Gray almost didn’t audition for the role. When her mom told her that she had an email from producers asking for a self-tape, Amelia was in Paris working despite being sick with a fever. “I was not down to do anything other than what I had to do, which was to get up and walk a runway that day,” she recalls.
But then she read the email. “The description said, ‘Supermodel, extremely ill, but still looks good,’” Gray says, laughing. “I was like, ‘Oh, fuck, I gotta do that. I don’t know if I look good, but I’m definitely sick as fuck.’ I’d never shot a self-tape before in my life, did not know how to do it, but it was one of those things where I was like, ‘You know what universe, if it’s meant to be, it’s gonna be.’ I set my iPad up in my Parisian hotel room, so sick, and just read the lines. I did one take sent it in and forgot about it.”
She was offered the part four months later. Gray says her acting agent told her not to taking acting lessons. “He said that they wanted me,” she explains, before adding she will enroll in acting classes if more substantial work comes along. “I’ve been talking to Kaia Gerber every time I see her at Pilates because she went from modeling to acting. The amount of respect that I have for actors, people don’t understand. It took me 16 hours and two plus days to shoot a three-minute scene. Babe, it takes me one day to shoot a whole campaign, you know? So I don’t know. I’m very grateful for my job, and I have a lot of respect for actors. I’m just not sure it’s my life yet.”

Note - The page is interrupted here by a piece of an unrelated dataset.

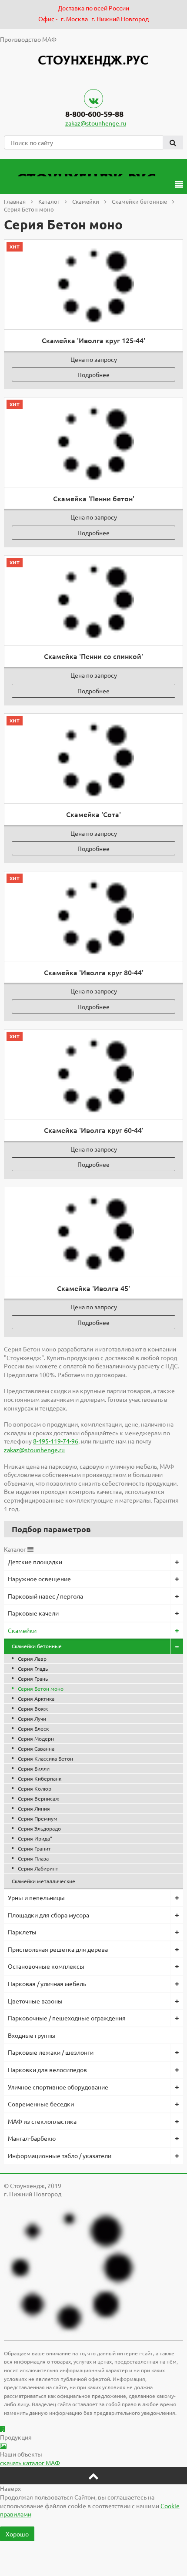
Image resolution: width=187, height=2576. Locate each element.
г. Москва (74, 19)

Gray did her own stunts, except for one – when she had to throw Trainor’s character out of a building through a window: “I had the Met Gala two days later, and I show up to set, and there’s like, real glass,” she says. “They’re like, ‘The glass might get all over you.’ I was just like, ‘Ah, no, I’m gonna go.’”

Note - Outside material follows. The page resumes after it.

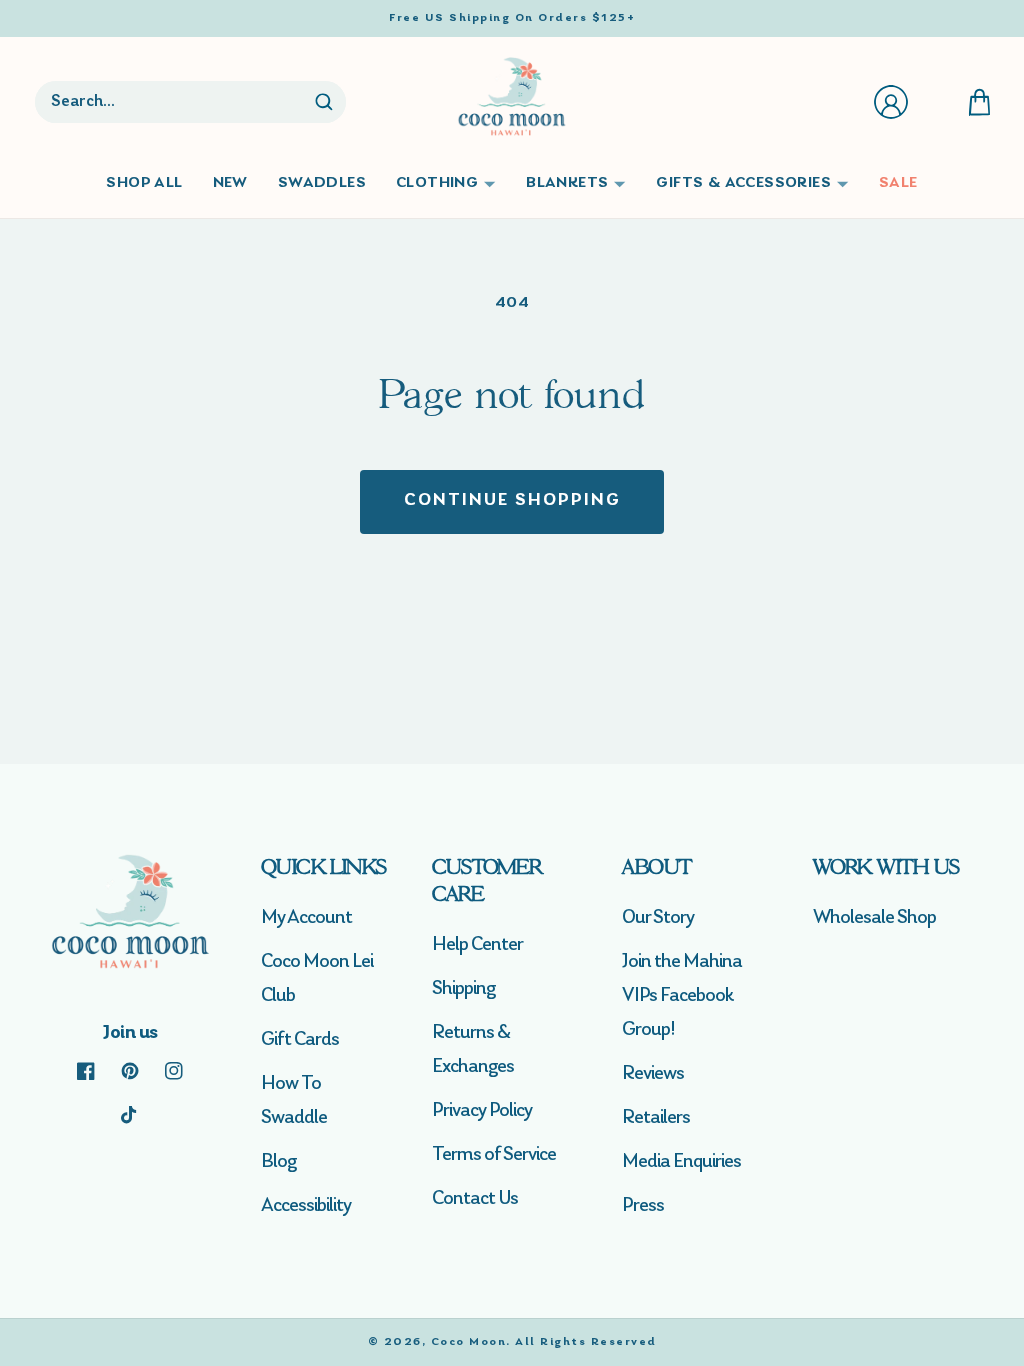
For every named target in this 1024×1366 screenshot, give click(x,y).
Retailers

“The Beauty” hadn’t even premiered yet and it was already sparking conversations about beauty standards and the lengths people will go to achieve so-called perfection with the series quickly being compared to “The Substance,” the Oscar-nominated thriller about an aging actress (played by Demi Moore) who abuses a youth serum after she is fired from hosting her aerobics television show.
Gray has had her own experiences with cosmetic surgery and treatments. On speculation that she uses lip filler, she explains, “I’ve always had these lips,” and has never used fillers. “I’m doing this thing right now called SkinVive, which is a moisturizer injection, not a filler.”
She’s been open about having had a nose job as well as a medically necessary breast reduction to prevent a case of sepsis from an infection caused by a nipple ring. She also tells me that she got breast implants later on, but the procedure went horribly wrong. “I was dating somebody who was older than me when I was younger, and I sort of allowed his beauty perception to affect my choices, and I decided to get another breast augmentation because I wasn’t necessarily happy with the scarring that I was left with from the reduction,” Gray says. “I woke up in a state that I didn’t agree to. We can just say that.”
But then she continues, “That also turned into a medical emergency surgery, because my breasts literally could not handle what were put in me. It got to the point where I couldn’t even pump soap because the implants were pushing on the nerves. I ended up having to get a 14-hour reconstruction surgery.”
While Gray may seem like an open book, she says she has no desire to return to reality TV after first appearing one her parents’ reality series “Harry Loves Lisa” on TV Land in 2010 and then with her mom on “The Real Housewives of Beverly Hills.” “It’s never happening,” Gray says. “You can tell people to stop approaching me about them. I’ve had enough.”
She also wouldn’t follow her mom with a turn on “The Traitors.” “It’s fun when there’s a game to be played, but I also saw what that also does to a human being…having to lie and deceive for however many weeks or months,” Gray says. “That does something to your brain.”
I ask if Rinna was different when she returned from the reality competition show. “She needed some healing time, for sure,” Gray says. “But that’s her own journey to explore and tell when she’s ready.”